Arkadaşlarımızın yazdıklarını okuyunca çok mutlu olduğumu bilmenizi isterim. Güler hanımın yazdıklarına aynen katılıyorum. Gerçekten düzenli ve programlı bir toplantı yaşadık arkadaşlarımızın sayesinde. Tüm İzmir grubunu tebrik etmek lazım. Sağ olsunlar yüreklerine sağlık.

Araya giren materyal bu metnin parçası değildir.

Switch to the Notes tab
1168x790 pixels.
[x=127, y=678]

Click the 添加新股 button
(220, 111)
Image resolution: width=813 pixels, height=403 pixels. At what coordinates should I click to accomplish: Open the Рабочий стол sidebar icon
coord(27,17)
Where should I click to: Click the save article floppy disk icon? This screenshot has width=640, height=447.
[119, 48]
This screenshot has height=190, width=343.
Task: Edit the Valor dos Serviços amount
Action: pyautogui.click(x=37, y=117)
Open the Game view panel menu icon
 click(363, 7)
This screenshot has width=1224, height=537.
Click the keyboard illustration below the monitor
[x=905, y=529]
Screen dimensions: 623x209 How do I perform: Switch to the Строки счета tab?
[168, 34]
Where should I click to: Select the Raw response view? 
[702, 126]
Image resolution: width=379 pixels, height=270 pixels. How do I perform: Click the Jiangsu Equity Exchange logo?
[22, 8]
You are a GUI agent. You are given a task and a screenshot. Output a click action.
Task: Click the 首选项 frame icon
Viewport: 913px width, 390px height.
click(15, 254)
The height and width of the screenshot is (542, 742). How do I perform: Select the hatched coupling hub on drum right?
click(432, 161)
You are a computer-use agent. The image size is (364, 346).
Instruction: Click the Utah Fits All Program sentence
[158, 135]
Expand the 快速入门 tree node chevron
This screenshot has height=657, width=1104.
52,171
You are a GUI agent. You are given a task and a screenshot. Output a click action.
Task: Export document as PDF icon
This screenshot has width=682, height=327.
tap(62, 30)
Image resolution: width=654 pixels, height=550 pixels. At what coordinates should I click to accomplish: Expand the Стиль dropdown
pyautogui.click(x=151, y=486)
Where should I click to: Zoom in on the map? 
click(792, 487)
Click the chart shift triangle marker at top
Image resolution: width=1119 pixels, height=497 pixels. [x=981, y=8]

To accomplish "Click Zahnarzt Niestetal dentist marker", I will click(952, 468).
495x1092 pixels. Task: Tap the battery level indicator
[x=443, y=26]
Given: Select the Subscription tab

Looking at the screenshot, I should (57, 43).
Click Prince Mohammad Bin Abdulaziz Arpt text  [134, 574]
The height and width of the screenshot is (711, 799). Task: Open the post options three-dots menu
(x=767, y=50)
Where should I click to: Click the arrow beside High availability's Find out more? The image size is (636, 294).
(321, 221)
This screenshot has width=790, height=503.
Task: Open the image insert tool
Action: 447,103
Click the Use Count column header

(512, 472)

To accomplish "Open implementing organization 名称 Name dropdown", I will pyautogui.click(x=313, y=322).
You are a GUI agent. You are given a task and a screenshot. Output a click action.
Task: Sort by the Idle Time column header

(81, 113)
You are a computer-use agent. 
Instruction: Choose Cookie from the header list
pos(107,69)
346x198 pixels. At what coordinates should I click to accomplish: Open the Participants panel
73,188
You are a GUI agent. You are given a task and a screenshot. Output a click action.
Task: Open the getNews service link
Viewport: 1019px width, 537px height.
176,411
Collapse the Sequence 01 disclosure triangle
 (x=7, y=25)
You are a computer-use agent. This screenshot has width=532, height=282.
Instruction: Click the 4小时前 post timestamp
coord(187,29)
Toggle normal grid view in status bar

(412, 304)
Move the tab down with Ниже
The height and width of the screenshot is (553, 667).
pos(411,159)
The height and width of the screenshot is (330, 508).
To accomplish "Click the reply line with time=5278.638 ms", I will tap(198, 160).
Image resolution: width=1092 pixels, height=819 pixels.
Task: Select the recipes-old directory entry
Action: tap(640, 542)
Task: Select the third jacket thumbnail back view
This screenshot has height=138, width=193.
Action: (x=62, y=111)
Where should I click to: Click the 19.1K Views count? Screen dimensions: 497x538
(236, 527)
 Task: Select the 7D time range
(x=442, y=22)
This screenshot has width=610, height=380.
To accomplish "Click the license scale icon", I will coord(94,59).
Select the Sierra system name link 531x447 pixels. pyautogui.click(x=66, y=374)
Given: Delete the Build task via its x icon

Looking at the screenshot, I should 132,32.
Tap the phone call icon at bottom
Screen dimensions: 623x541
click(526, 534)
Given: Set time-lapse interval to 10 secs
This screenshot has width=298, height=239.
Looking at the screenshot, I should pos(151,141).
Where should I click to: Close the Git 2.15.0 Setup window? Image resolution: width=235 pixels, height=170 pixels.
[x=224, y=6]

Cumartesi günü başlayan bilmece tam bir muammaya dönüştü Manisadan itibaren. Daha önce hiç gitmediğim bir coğrafyayı görmek vardı işin içinde. Manisa İzmir arasını ben hep çok uzun bir yol düşünürdüm meğer ne kadar yakınmış. Otobüs dağları tırmanmaya başladığında bir lodos bir fırtına vardı sanki arabayı tutup yolun kenarına koyacak gibi. Dağı bitirip inişe geçince bir baktım karşımda dümdüz ovaya yayılmış yıldız kümeleri gibi İzmir. İnanın manzara o kadar güzeldi anlatması bile çok zor. İçimden ne geçirdim biliyor musunuz göz koymakta haklıymış Yunanlılar. Bu güzelliğe göz koyulmaz mı? Hoş sonra denize dökülmekle ödediler bedelini ya neyse.
İzmir otogarında bir sigara molası ve verelini Ödemiş. Ovaları ve yıldız kümelerini yararak ilerliyor otobüs. Aydınlanan kadar seyrettiğim kadarı ile her taraf meyve bahçesi ovaların. Tire, Torbalı derken hemzemin geçitleri geride bırakarak vardık Ödemişe . Otobüsten ayağımı yere basar basmaz bir ses, Cemal S diye bir baktım Kazım bey. Sıcacık karşılanmanın ayrıcalığını yaşadım sayelerinde hem de diğer yolcuların şaşkın bakışları arasında. Buradan kendilerine çok teşekkür ediyorum. İşte size ağaçlar net farkı. Bu siteyi kuranlara yaşatanlara da selam olsun. Yüreklerine sağlık.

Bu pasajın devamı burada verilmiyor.